One More Pot of Coffee

I’ll start doing something in a minute.

Briefly, things were picking up. The sun was shining, there was warmth on the skin for the first time in months, and the air was good. Today, on the other hand is worrse. The sky is grey, it feels cool, and the air pollution is back. In short, I’m not going out today. At least I have the choice. There’s nothing making me go outside. All I can do is have another mug of strong coffee and hope that I wake up and spring in to action, which rarely happens, but I do it anyway.

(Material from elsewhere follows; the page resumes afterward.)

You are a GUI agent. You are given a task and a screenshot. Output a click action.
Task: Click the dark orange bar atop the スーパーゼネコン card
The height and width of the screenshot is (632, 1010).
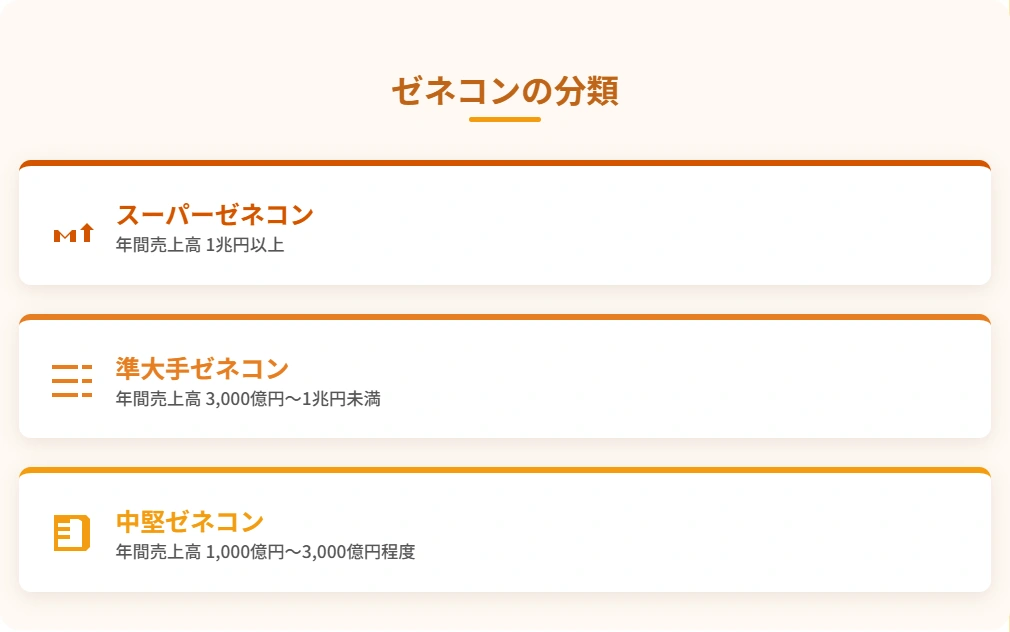point(505,163)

Only yesterday, I worked out how to get in my zone and I’ve almost forgotten about it already. I’ve just started brewing another pot and then I’ll put the headphones on and focus – I promise! If I can create my mental bubble things could work out well, and I need to try. There’s a possible job I need to research. Once I do that I can think about something else and try and get on with life.

What’s happened here is that the outside doesn’t bother me anymore. I’m not going out, and I don’t need to regret that I can’t go out. I didn’t have anything to do if I did, so I won’t worry about it. I’ve switched my air filters on and I’m ready to go. So let’s pour that coffee and focus.

I’ve moved to my small room, the air is good, and I’m listening to Mozart Piano Concerto 21. This took me about ten minutes and I have to try and stay here for one hour. I don’t care about the news, what people think about the news, what people think about what the news may be, or what they wanted the news to be. All I need to care about is my news. But let me know if the tanks are rolling up the road. Other than that, I don’t care. Too much time has been spent giving up. And too much time has been spent spreading myself too thin doing other things and letting myself become distracted.

At this moment, I hardly have a care in the world. I’m almost focused, my head feels free again, the music sounds good, and my aches and pains can be ignored. Time to look a little futher in to that job and reply back to the agency.